BP plc (NYSE:BP) (LON:BP) released the results for the second quarter of 2013 and saw stagnation in performance estimates amidst a slow global economy and declining oil prices.
BP sales grew but margins declined
BP registered net earnings of USD 2.7 billion for the quarter ended June 30, 2013 which was a decline of 26 percent over the same period last year and 23 percent on a QoQ basis. Overall sales grew by 1.5 percent to USD 95 billion but it registered a decline in net margins from 3.9 percent to 2.9 percent. However, consensus estimates indicate that the turnover will decline by 1.1 percent in the next quarter.
Table 1: Earnings for 2Q 2013 (USD million)
A higher tax rate was quoted by Bob Dudley, CEO of BP plc (NYSE:BP) (LON:BP), as one of the reasons for a decline in profitability. This impact was supplemented with declining margins resulting from an overall decline in global oil prices. The massive increase in capital expenditure in the current quarter is a positive for future earnings.

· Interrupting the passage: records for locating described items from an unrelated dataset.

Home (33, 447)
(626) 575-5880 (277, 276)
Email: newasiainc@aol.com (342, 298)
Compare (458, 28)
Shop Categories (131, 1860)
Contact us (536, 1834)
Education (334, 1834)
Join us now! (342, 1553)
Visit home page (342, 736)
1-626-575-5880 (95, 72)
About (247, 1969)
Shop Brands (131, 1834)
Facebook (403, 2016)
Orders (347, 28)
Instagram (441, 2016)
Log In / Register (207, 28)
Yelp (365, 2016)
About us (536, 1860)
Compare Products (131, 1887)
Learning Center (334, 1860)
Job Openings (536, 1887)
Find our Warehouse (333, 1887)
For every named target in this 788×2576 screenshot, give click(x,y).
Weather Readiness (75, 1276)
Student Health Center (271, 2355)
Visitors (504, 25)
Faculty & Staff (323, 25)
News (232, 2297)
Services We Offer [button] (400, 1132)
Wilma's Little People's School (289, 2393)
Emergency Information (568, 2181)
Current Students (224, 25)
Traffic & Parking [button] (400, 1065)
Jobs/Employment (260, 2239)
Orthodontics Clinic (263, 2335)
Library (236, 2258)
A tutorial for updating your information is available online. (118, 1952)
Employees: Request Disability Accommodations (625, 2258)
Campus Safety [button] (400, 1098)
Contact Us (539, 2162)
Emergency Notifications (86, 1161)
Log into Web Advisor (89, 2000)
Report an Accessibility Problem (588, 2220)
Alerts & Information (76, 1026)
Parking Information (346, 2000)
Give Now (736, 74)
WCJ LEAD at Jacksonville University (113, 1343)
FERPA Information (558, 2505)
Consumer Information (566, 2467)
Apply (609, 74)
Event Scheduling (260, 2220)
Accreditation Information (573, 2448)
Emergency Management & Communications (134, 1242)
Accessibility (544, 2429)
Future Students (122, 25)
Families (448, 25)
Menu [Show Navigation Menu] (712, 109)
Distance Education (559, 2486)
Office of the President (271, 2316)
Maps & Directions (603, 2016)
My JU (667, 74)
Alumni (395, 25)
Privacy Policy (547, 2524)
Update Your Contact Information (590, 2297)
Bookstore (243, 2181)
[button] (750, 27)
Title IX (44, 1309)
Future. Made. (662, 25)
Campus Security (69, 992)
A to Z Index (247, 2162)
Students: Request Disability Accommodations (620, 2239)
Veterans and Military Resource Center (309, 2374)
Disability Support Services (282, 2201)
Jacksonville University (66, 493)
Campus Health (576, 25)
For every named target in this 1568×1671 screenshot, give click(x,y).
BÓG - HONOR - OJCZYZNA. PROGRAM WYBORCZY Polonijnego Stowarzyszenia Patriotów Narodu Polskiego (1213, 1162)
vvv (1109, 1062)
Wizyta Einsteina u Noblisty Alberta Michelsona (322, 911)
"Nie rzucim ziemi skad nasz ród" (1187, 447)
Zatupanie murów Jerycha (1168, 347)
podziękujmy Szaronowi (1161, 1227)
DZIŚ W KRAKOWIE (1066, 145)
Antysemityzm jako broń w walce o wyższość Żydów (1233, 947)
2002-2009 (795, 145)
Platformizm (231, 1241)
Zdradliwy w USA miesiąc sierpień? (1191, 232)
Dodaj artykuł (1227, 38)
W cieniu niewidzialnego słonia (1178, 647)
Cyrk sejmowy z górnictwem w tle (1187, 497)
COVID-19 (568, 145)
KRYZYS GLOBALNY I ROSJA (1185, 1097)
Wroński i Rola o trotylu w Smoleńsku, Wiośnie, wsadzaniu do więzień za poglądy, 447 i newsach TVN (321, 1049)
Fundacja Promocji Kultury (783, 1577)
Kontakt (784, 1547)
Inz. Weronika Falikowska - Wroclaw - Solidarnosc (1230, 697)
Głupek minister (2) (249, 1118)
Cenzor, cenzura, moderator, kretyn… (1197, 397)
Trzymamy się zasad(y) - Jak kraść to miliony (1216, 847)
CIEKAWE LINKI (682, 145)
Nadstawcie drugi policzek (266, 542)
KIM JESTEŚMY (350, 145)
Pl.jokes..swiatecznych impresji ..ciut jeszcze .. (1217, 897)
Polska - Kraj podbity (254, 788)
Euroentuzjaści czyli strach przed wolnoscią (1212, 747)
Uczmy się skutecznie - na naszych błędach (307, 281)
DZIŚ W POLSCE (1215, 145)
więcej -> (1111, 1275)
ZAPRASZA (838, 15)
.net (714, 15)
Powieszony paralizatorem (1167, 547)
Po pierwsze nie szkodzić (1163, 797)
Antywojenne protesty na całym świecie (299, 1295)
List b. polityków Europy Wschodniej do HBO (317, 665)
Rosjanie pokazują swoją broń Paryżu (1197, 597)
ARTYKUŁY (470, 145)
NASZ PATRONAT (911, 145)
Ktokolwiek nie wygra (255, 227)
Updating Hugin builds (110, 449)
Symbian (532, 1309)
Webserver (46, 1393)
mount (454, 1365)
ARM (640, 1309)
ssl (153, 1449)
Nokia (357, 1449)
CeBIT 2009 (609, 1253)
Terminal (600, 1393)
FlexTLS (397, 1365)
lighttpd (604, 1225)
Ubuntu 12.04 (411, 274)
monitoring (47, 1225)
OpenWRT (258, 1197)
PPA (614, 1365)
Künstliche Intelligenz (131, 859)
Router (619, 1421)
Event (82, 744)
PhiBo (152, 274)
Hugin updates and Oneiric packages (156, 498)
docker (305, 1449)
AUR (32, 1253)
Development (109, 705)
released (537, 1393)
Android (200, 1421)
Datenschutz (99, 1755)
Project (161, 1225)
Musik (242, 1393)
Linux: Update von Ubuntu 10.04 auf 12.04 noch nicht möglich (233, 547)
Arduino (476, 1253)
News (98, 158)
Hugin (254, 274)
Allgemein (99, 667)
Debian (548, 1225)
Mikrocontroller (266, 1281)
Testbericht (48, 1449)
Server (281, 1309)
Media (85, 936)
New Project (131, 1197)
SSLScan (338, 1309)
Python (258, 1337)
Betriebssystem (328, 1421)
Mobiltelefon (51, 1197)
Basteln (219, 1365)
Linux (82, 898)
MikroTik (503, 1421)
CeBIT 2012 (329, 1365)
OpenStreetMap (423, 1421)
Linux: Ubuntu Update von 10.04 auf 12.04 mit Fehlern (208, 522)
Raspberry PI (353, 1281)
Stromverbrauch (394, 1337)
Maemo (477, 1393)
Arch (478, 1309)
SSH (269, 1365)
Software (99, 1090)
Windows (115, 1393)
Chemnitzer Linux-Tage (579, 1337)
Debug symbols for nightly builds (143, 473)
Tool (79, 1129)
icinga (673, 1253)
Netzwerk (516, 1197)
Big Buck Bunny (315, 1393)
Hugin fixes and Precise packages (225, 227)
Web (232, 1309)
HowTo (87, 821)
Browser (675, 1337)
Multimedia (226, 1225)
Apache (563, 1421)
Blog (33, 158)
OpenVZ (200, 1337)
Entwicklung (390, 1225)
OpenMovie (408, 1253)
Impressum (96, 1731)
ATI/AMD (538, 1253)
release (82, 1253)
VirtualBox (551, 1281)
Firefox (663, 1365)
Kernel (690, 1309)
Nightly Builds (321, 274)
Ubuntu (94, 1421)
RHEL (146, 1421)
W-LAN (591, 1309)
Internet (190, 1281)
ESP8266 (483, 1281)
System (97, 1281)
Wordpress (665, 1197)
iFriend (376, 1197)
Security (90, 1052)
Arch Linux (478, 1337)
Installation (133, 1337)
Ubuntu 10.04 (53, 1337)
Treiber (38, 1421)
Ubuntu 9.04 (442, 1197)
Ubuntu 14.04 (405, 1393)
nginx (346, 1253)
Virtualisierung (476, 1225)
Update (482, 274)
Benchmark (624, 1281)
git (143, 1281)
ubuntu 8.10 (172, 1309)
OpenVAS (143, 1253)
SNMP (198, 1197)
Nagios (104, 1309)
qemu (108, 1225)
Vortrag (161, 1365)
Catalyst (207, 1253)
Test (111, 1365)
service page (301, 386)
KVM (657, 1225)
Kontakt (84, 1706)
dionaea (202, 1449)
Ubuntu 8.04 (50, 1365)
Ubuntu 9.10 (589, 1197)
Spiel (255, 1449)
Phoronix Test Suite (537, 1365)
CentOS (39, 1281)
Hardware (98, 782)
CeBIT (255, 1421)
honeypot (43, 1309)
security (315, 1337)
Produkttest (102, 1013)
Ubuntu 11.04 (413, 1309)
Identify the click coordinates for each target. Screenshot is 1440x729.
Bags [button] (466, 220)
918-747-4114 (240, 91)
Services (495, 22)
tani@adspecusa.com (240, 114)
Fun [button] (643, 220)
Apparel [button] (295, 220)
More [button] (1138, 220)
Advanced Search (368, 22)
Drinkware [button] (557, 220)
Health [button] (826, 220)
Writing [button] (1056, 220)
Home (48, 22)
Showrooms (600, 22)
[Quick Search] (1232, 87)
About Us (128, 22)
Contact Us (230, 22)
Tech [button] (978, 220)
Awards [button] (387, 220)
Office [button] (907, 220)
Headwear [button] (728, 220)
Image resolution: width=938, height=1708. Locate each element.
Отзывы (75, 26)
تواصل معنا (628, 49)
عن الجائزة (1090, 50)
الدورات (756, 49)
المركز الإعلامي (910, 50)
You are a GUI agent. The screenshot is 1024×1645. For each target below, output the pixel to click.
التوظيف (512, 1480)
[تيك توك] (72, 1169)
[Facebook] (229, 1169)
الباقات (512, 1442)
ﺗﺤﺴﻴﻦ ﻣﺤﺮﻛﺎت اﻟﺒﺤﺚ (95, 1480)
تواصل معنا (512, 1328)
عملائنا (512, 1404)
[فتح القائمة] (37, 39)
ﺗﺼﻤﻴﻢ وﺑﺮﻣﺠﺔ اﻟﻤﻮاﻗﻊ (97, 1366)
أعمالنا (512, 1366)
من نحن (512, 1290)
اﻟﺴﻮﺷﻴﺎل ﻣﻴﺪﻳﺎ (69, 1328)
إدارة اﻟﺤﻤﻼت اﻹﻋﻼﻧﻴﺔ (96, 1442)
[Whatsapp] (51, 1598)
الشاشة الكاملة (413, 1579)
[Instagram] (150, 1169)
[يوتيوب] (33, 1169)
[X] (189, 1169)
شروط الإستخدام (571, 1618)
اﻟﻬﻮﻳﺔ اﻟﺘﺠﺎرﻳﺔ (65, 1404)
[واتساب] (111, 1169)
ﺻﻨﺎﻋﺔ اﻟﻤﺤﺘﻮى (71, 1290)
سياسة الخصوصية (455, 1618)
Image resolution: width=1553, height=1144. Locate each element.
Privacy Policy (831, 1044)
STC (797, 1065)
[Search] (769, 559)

All the corporate oil giants were hit by these factors in the current quarter, BP being the last of them to release its results. The consensus estimate for BP’s EPS was at 0.18 but the official results missed this estimate by 19 percent. BP actually had one of the lowest reported EPS among its peer group this quarter.
Table 2: Earnings Comparison with Peer Group Companies
BP increased provisions for oil spill victims
Another major factor for the decline in profitability of BP plc (NYSE:BP) (LON:BP) was the increase in provisions and costs paid to the Gulf of Mexico oil spill victims. Compensation claims have been rising and BP reports that the fund it set up for this purpose was now running dry. A further provision of USD 200 million has been created in the current quarter, bringing the total provisioning for this cost to USD 42.4 billion.
BP has been experiencing some changes in the structure of its operations over the past five years. In the period since 2008, BP has seen a decline in the contribution of upstream activities to the overall revenues of the company and more and more of the company’s cash flows are coming from its downstream sector. In 2Q 2013, BP’s upstream revenues increased by 1.7 percent while those from downstream increased by 1.6 percent.
Figure 1: Composition of Revenues, 2008- 2013
Despite share buybacks by the firm during the first half of the ongoing year, the debt ratio was maintained at 12.3 percent, which is a positive indicator for investors about the company’s cash flows. The price of BP plc (NYSE:BP) (LON:BP) has remained above USD 40 over the past six months.
Figure 2: Share Price of British Petroleum, 2008-2013
Despite the assurances by Dudley, the outlook on the next quarter is pessimistic amid concerns on oil prices and impact of Gulf of Mexico claims. Given all these factors, we can expect the performance of the company to remain stagnant over the remaining portion of 2013.